Common wisdom will tell you that the lack of a steady hand behind the Democrats’ political process cost them the last presidential election. This is false. The Democratic Party lost the election some eighteen months beforehand, as soon as they tried to react to existing narratives about the nation’s financial state instead of standing beside and boasting about what was, by the start of 2024, the strongest national economy on planet Earth by the widest margin since the end of World War II. I shall refrain from more serious defenses of the Biden presidency here, as they are tangential to the topic at hand; suffice to say that he did, in my opinion, an altogether brilliant job, yet public perception of him remained staunchly negative.
Conservative commentators and news sources portrayed him as feeble and his decisions as disastrous, yet Democrats rolled over and refused to stand by the administration implementing their own policies; some, particularly among the alternate Blue Dog and progressive fringes of the party, seemed eager to take relentless potshots at the man. This promptly allowed for pervasive Republican critiques, including ones that did not map to economic reality and which therefore were easily refutable by late 2023, to define the Biden presidency in the eyes and ears of the public. By the time Joe Biden renounced his status as the Democratic nominee and Kamala Harris proceeded as his heir apparent, the proverbial cake had thus already been baked. This switch of candidates offered a slightly cleaner slate, free from the noxious discourse around Biden’s appearance, but Democrats ultimately gained little from this substitution other than new ways to shift around blame for a catastrophe preordained by their reticence to form a unified front and support the easily supportable.

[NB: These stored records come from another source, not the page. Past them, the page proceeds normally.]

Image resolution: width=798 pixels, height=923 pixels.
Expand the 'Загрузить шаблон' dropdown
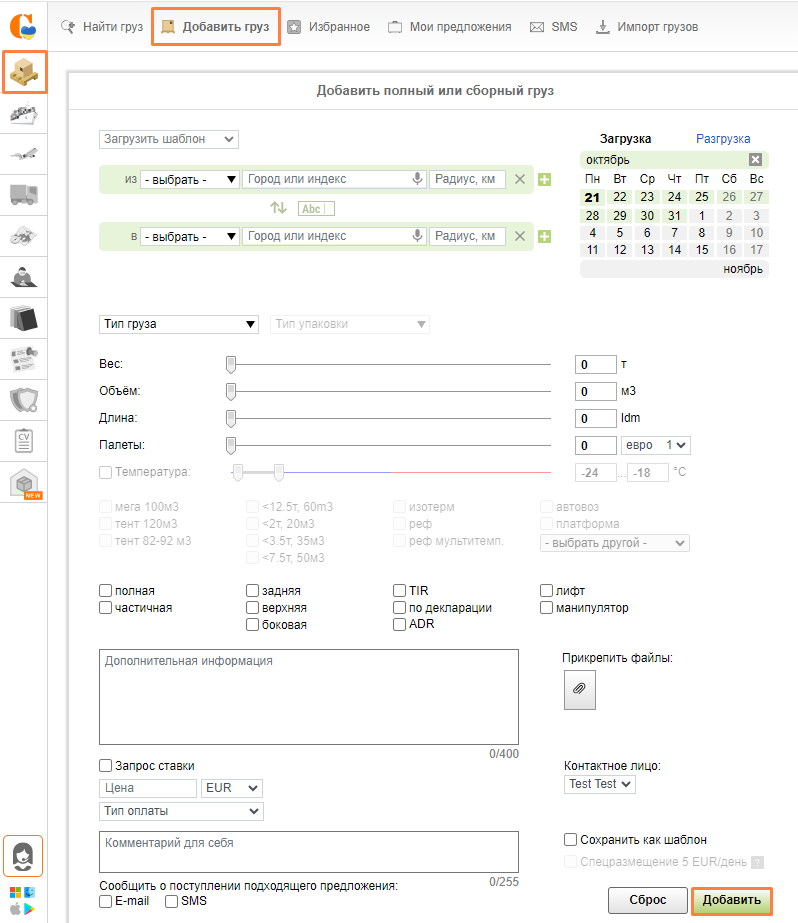click(168, 139)
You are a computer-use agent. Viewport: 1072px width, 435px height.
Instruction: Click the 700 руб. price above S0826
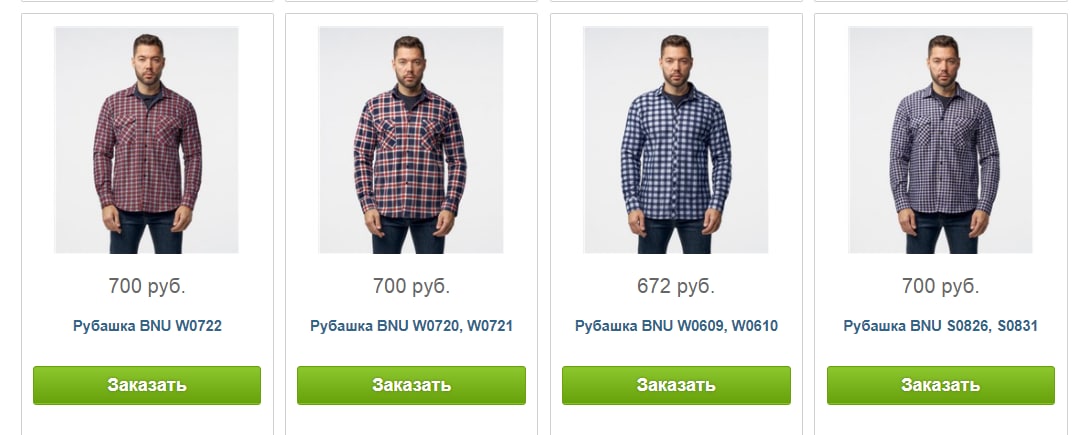[x=940, y=286]
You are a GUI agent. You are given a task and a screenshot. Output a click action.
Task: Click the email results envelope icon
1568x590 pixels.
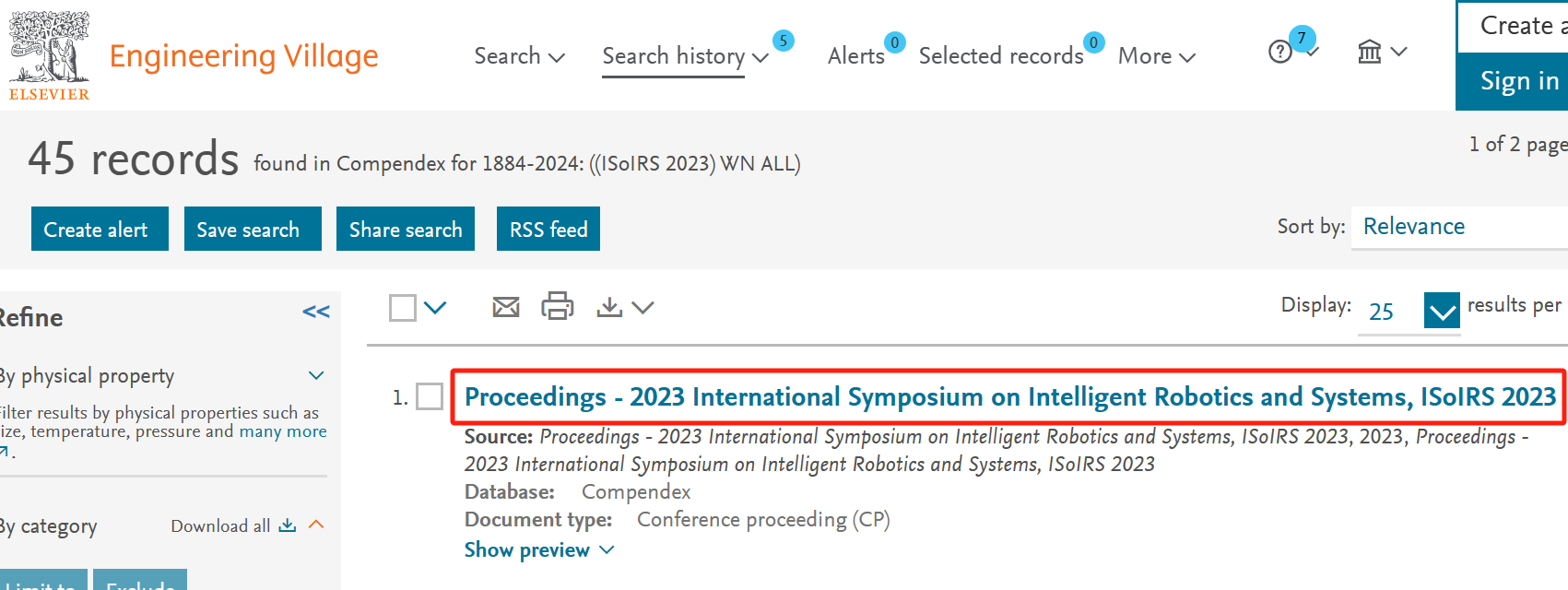point(506,307)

This all begs the question: where do we go from here? The United States has changed significantly during the time I have been writing this five-part series, during which the new president has, largely uninhibited by the advisors that kept his first term from spiraling into doom, exhibited a remarkable authoritarian bent. It is thus more necessary than ever that his political opponents not only reflect on the numerous places where they have gone wrong, but develop plans of action that enable them to mount effective resistance at the ballot box.
I cannot realize an efficacious Democratic Party on my own; nor do I have the technical knowhow, I freely admit, to propose an achievable, robust and comprehensive policy package. I do know, however, that the issues I have enumerated—patronizingly misunderstanding racial minorities, allowing toxic incarnations of progressivism to drown out more productive strains, neglecting to cater toward offer promise to young male voters and failing to stand up for its own policies in the public sphere—cannot continue to manifest within a party that hopes one day to achieve political ascendancy without the aid of a worldwide pandemic.
There is a long road ahead. Time to get moving.